Urteile wegen qualifizierter Rotlichtverstoßes müssen – angesichts ihrer erheblichen Auswirkungen – eine nachvollziehbare Begründung enthalten. Schwammige Ausführungen wie „Der Zeitraum des Rotlichts hat beim Überfahren der Haltelinie mehr als eine Sekunde betragen.“ reichen nicht aus. Zudem dürfen die tatrichterlichen Schlussfolgerungen nicht derart weit von einer festen Tatsachengrundlage entfernt sein, dass sie letztlich nur Vermutungen darstellen (z.B. OLG Hamm. Urt. v. 01.09.2009, Az. 2 Ss OWi 550/09).
Die Urteilsgründe müssen nachvollziehbar sein!
Insbesondere müssen die Feststellungen – auf die das Urteil gestützt werden soll – nachvollziehbar aus dem Beweisergebnis hergeleitet worden sein. So müssen z.B. wenn der qualifizierte Rotlichtverstoß auf den Beobachtungen eines Zeugen (z.B. Polizeibeamten) beruht, die angewandte Messmethode dargestellt und hinsichtlich ihrer Beweiskraft bewertet werden.
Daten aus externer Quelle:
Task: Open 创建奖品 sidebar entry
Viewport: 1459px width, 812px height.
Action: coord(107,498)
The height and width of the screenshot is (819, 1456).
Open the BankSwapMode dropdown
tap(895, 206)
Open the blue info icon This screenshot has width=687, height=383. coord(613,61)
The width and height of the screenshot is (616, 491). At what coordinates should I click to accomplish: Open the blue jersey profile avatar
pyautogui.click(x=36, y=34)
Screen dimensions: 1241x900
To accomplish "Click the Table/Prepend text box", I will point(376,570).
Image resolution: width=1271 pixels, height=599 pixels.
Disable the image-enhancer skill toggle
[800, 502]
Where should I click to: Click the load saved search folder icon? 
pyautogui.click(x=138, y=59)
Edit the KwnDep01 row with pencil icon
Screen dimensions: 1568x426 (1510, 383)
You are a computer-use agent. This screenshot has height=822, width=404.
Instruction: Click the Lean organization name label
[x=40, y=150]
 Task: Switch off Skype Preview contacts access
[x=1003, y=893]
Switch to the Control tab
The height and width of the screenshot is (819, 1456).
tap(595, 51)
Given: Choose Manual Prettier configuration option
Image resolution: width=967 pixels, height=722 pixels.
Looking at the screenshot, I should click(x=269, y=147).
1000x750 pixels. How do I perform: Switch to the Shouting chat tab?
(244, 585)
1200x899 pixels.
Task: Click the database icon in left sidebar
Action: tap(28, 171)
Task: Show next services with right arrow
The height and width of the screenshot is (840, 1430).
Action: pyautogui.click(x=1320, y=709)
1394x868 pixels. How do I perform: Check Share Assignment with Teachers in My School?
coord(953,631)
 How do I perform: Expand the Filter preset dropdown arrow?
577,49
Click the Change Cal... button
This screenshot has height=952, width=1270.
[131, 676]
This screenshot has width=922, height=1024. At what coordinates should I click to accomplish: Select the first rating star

Unterbleibt dies, fehlt es schon an einer tragfähigen Grundlage für die Überprüfung durch das Rechtsbeschwerdegericht.
So hat z.B. das OLG Düsseldorf in einem Beschluss vom 13.07.2020 (Az. IV-4 RBs 46/20) ausgeführt, wie folgt: „Die Angabe der für erwiesen erachteten Tatsachen, in denen die gesetzlichen Merkmale der ordnungswidrigen Handlung gefunden werden ist unerlässlich und zwar hinsichtlich des Sachverhalts sowie des Orts und der Zeit; dies bedeutet bei einer Verkehrsordnungswidrigkeit eine hinreichende Wiedergabe der Örtlichkeit, der Verkehrsregelung und der besonderen Verkehrssituation (vgl. OLG Düsseldorf, Beschl. v. 16.08.1989, Az. 5 Ss (OWi) 298/89 – (OWi) 126/89 I; Thüringer Oberlandesgericht, Beschluss vom 14. Oktober 2005 – 1 Ss 148/05). Feststellungen, die nur die Worte des Gesetzes wiederholen oder mit allgemeinen Redewendungen umschreiben, reichen nicht aus. Die den Tatsachenfeststellungen zugrunde liegende Beweiswürdigung muss im Regelfall erkennen lassen, wie sich der Betroffene eingelassen hat, ob der Richter der Einlassung folgt oder ob und inwieweit er die Einlassung als widerlegt ansieht; schweigt der Betroffene oder bestreitet er die Tat, müssen die Urteilsgründe die tragenden Beweismittel wiedergeben und sich mit ihnen auseinandersetzen.“
Nicht jedes Beweismittel ist geeignet!
Wie z.B. das Kammergericht Berlin in einem Beschluss vom 01.07.2021, Az. 3 Ws (B) 167/21, 3 Ws (B) 167/21 – 122 Ss 79/21 ausgeführt hat, bedarf es wegen des Fehlens eines Numerus Clausus der Beweismittel weder „einer geeichten Uhr oder gar einer fest installierten, zugelassenen und geeichten Verkehrsüberwachungsanlage. Auch das sog. Sekundenzählen durch gezielt überwachende Polizeibeamte wurde – insbesondere in etwas älteren Entscheidungen – als ggf. zuverlässiges Beweismittel anerkannt“ (vgl. z.B. OLG Saarbrücken, Beschl. v. 24.01.2019, Az. Ss BS 107/2018 (76/18); OLG Köln, Beschl. v. 07.09.2021, Az. 8 Ss OWi 12/04; Beschl. v. 12.12.2003, Az. SS 527/03).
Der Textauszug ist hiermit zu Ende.